**Supplied text**

'''

With pod annotations it is possible to specify Intel RDT classes other than Guaranteed, Burstable, or Besteffort.
The default assignment could also be overridden by a policy, but currently none of the built-in policies do that.

Use the configuration file below in CRI-RM to control resources.

# Sample configuration fragment for restricting LLC access by non-critical workloads
rdt:
 options:
 l3:
 # Bail out with an error if cache control is not supported
 optional: false
 mb:
 # Ignore memory bandwidth allocation settings if MBA is not supported by the system
 optional: true
partitions:
 shared:
 # We divide up the full 100% of the available resources into classes below
 l3Allocation: "100%"
 mbAllocation: ["100%"]
 classes:
 # - critical workloads can access the full 100% of LLC and the L2 bandwidth
 # - non-critical burstable workloads can access 66% of LLC and the L2 bandwidth
 # - best effort workloads can access 33% of LLC and the L2 bandwidth
 Guaranteed:
 l3Schema: "100%"
 mbSchema: [“100%”]
 Burstable:
 l3Schema: "66%"
 mbSchema: [“66%”]
 BestEffort:
 l3Schema: "33%"

'''

**What you need to do**
(A) In the RDT configuration text, what share of the LLC can best effort workloads access?
(B) Using the RDT configuration text, explain how the l3 and mb entries under options differ in their optional setting and what each choice causes.
(C) Quote the RDT configuration text from "With pod annotations" up to and including "policies do that.".
The listing after this point comes from a separate source and is unrelated to the RDT configuration text.

**Raw data**

'''

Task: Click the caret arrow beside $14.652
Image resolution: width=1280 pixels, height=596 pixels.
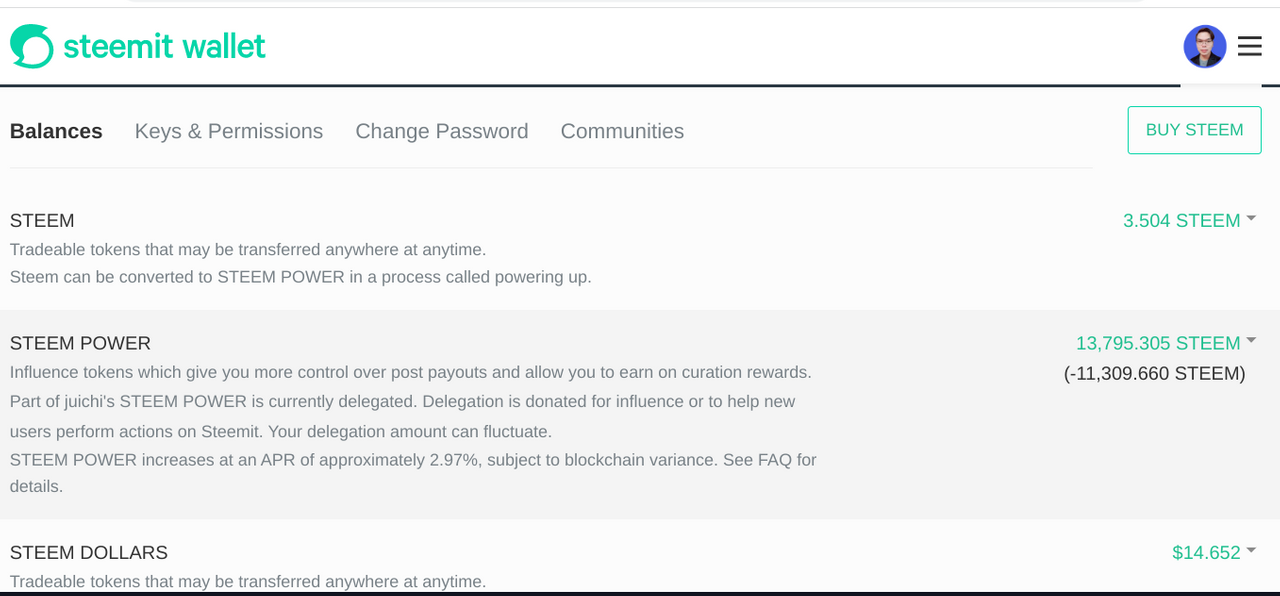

'''

**Per-task outputs**
(A) Best effort workloads can access 33% of the LLC.

(B) The l3 entry sets optional to false, so CRI-RM bails out with an error if cache control is not supported. The mb entry sets optional to true, so memory bandwidth allocation settings are ignored if the system does not support MBA.

(C)
With pod annotations it is possible to specify Intel RDT classes other than Guaranteed, Burstable, or Besteffort.
The default assignment could also be overridden by a policy, but currently none of the built-in policies do that.